Takeda Pharmaceutical Company and Seattle Genetics have reported positive results in a Phase lll clinical trial assessing adcetris (brentuximabvedotin) under a frontline combination chemotherapy regimen for untreated advanced classical Hodgkin’s lymphoma.
The study is a part of the randomised, open-label, two-arm, multi-centre Phase lll ECHELON-1 trial.
ECHELON-1 study met its primary endpoint with the combination of ADCETRIS+AVD, resulting in a statistically significant improvement in modified progression-free survival (PFS) versus the control arm of Adriamycin, bleomycin, vinblastine, and dacarbazine (ABVD) as evaluated by an independent review facility (IRF).
The achievement represents a 23% reduction in the risk of progression, death or need for additional anticancer therapy.
Each IRF assessment showed that the two-year modified PFS rate for patients in the ADCETRIS+AVD arm stood at 82.1% compared with 77.2% in the control arm.
In every investigator assessment, the two-year modified PFS rate for patients in the ADCETRIS+AVD arm was 81% compared with 74.4% in the control arm, marking a 27% reduction in the risk of progression, death or need for additional anticancer therapy.
All the secondary endpoints of the Phase lll ECHELON-1 trial also favoured the ADCETRIS+AVD arm, including an interim analysis of overall survival and others.

* **Data section**:
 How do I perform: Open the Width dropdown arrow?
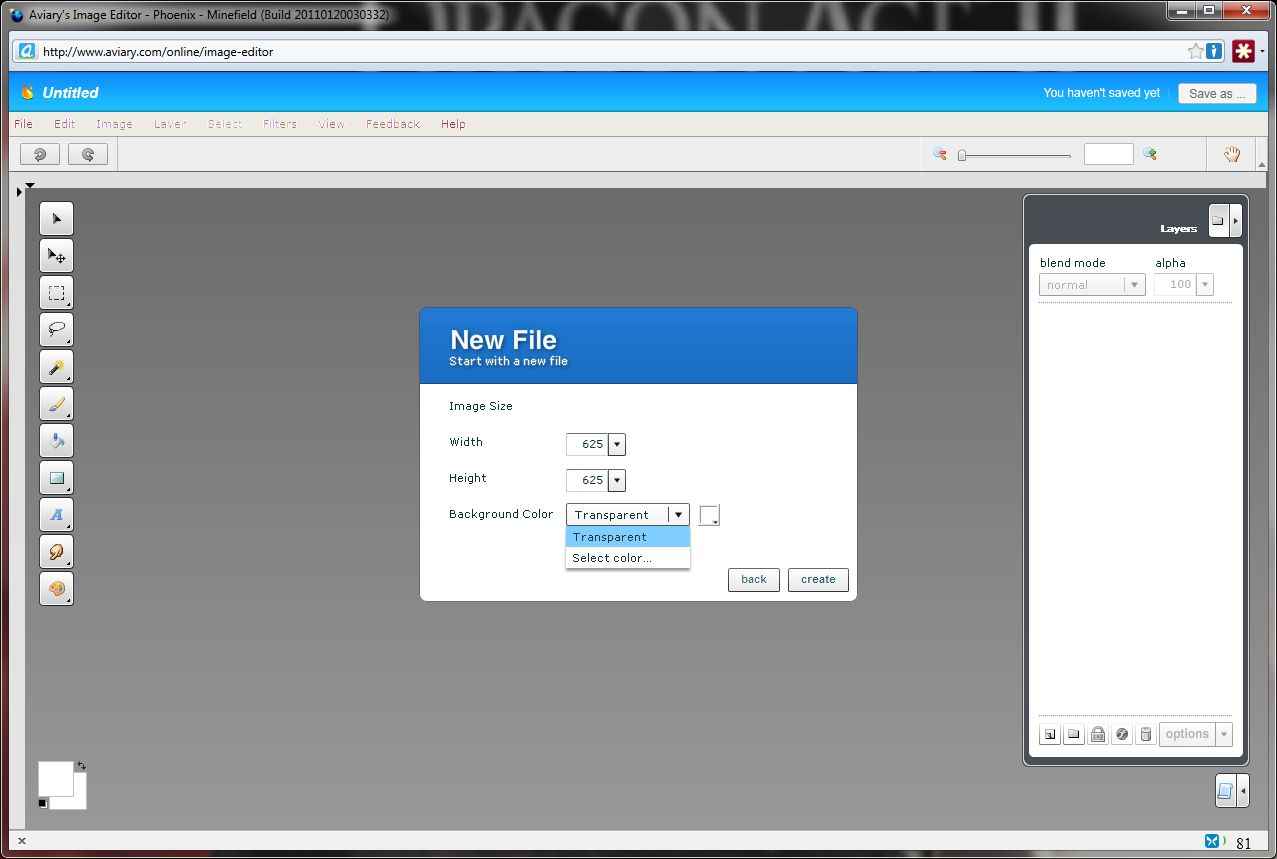tap(617, 444)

* **Your goal**: Repeat the part of the report on the Hodgkin's lymphoma drug trial that begins at the words "The achievement represents" and stops after "survival and others.". The material comes from a different source than the report on the Hodgkin's lymphoma drug trial.

* **Answer box**:
The achievement represents a 23% reduction in the risk of progression, death or need for additional anticancer therapy.
Each IRF assessment showed that the two-year modified PFS rate for patients in the ADCETRIS+AVD arm stood at 82.1% compared with 77.2% in the control arm.
In every investigator assessment, the two-year modified PFS rate for patients in the ADCETRIS+AVD arm was 81% compared with 74.4% in the control arm, marking a 27% reduction in the risk of progression, death or need for additional anticancer therapy.
All the secondary endpoints of the Phase lll ECHELON-1 trial also favoured the ADCETRIS+AVD arm, including an interim analysis of overall survival and others.